_Entries supplied_
----

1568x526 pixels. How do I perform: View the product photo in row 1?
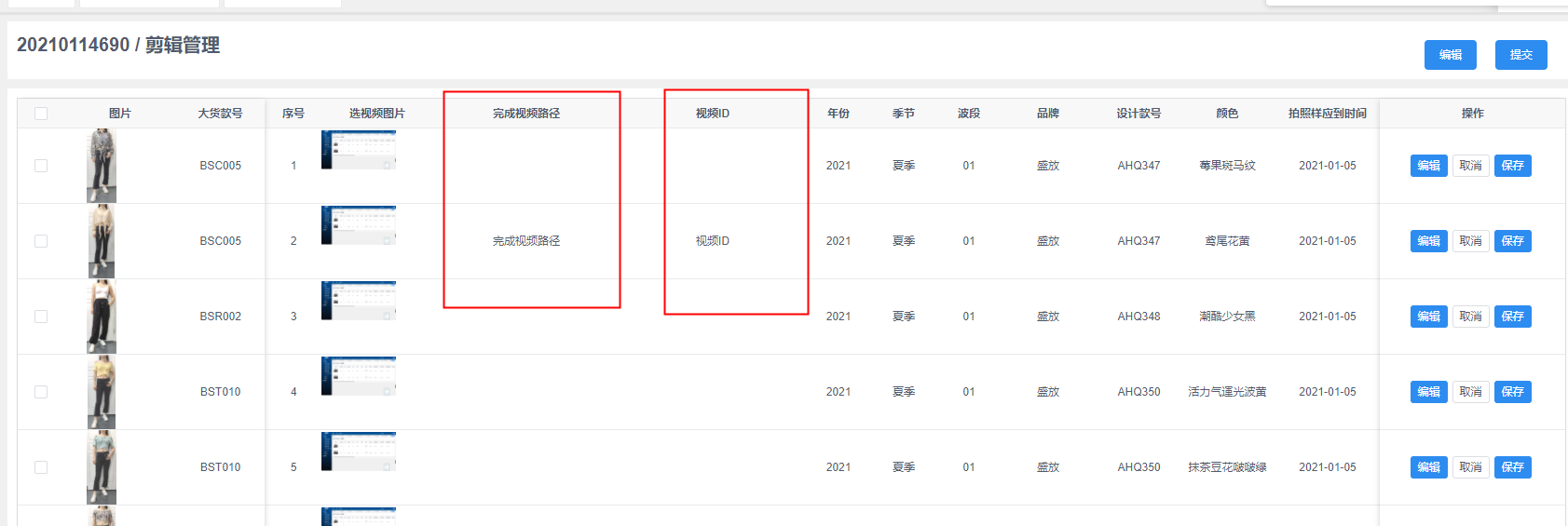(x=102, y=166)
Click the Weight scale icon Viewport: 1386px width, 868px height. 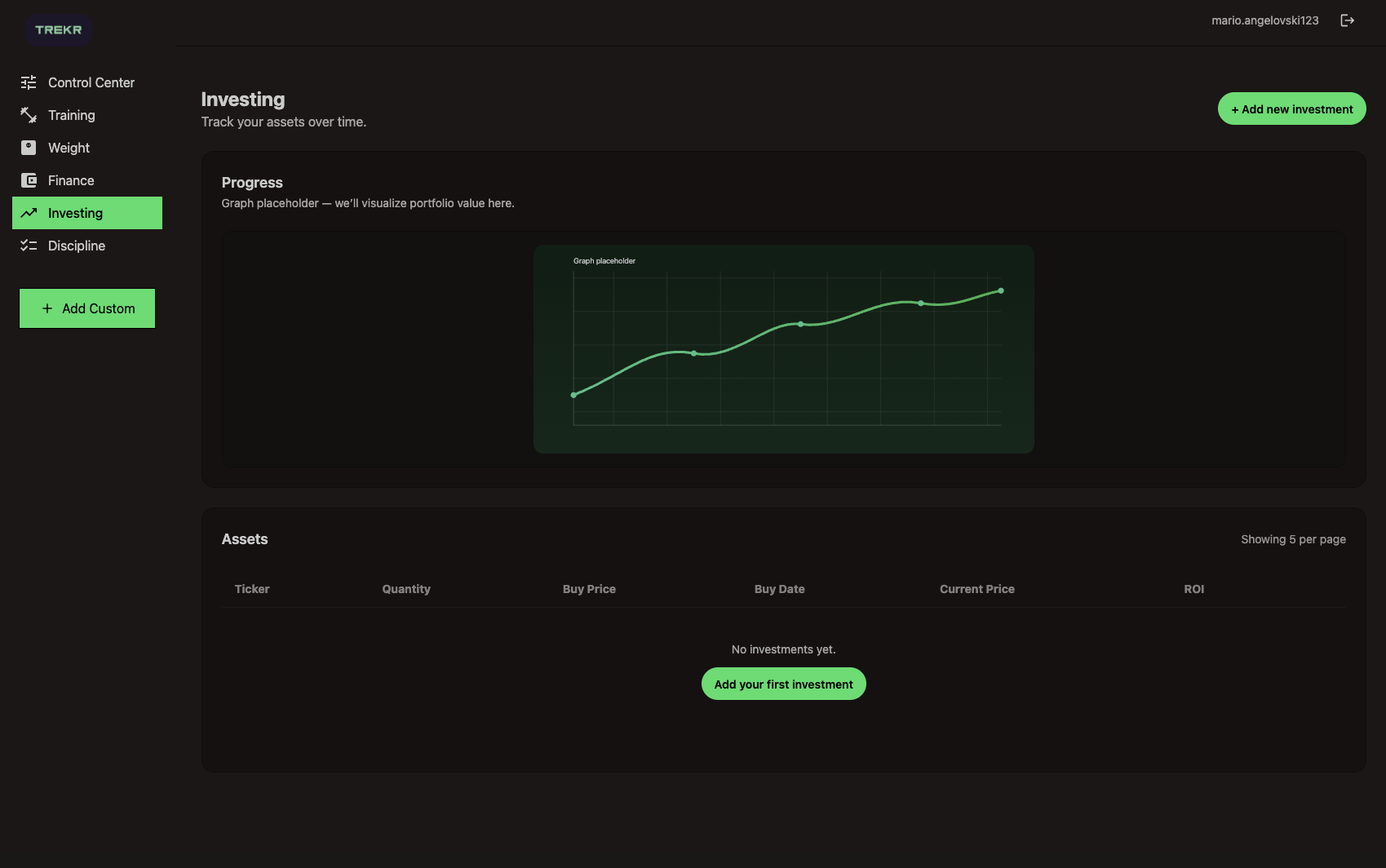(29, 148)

----

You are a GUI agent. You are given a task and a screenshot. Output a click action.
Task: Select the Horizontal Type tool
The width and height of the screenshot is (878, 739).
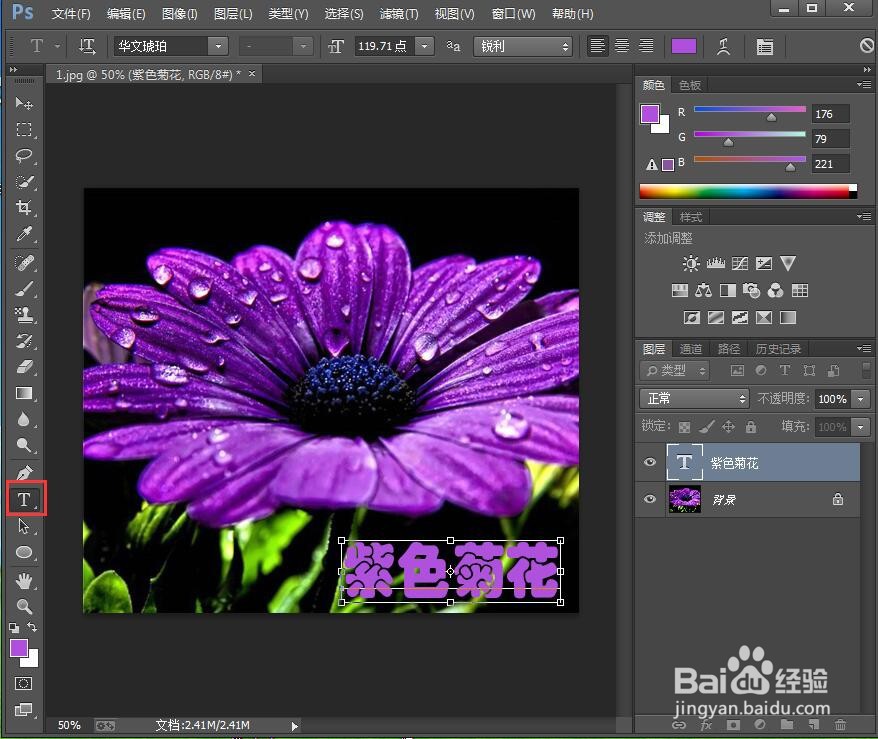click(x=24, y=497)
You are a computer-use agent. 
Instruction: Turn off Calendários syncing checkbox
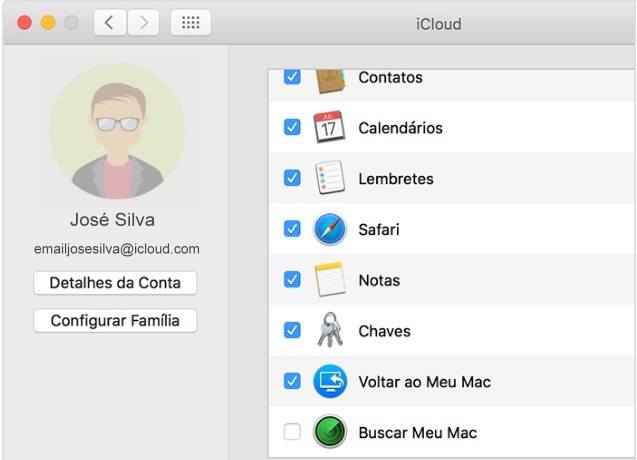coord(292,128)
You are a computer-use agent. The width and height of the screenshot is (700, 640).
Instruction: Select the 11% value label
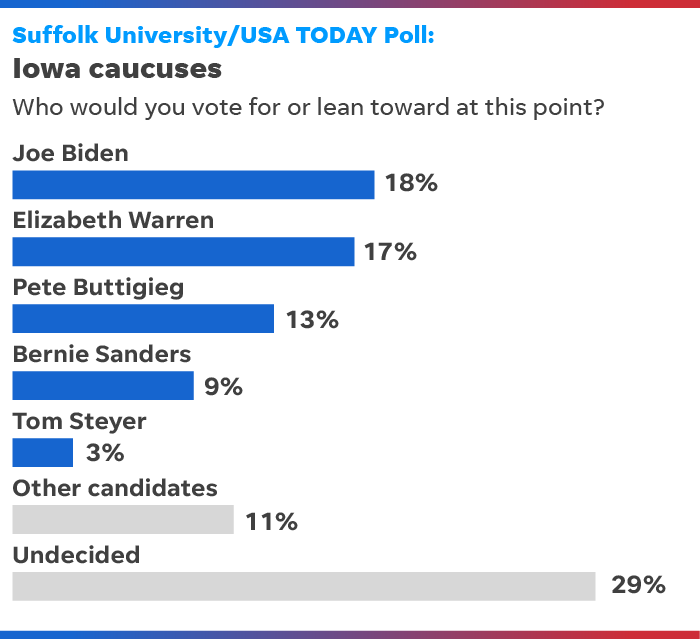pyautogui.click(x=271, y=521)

----

_Short task_
Arrange the items in the part that opens with the line containing "You are a GUI" and closes with the line containing "pyautogui.click(x=271, y=521)" as a two-column CSV with headers item_text and answer. Use one row per item, put each field in quotes, replace line breaks with spaces, and leave the pictures out.

_Task result_
item_text,answer
"You are a GUI agent. You are given a task and a screenshot. Output a click action. Task: Select the Horizontal Type tool The width and height of the screenshot is (878, 739).","click(x=24, y=497)"
"You are a computer-use agent. Instruction: Turn off Calendários syncing checkbox","coord(292,128)"
"You are a computer-use agent. The width and height of the screenshot is (700, 640). Instruction: Select the 11% value label","pyautogui.click(x=271, y=521)"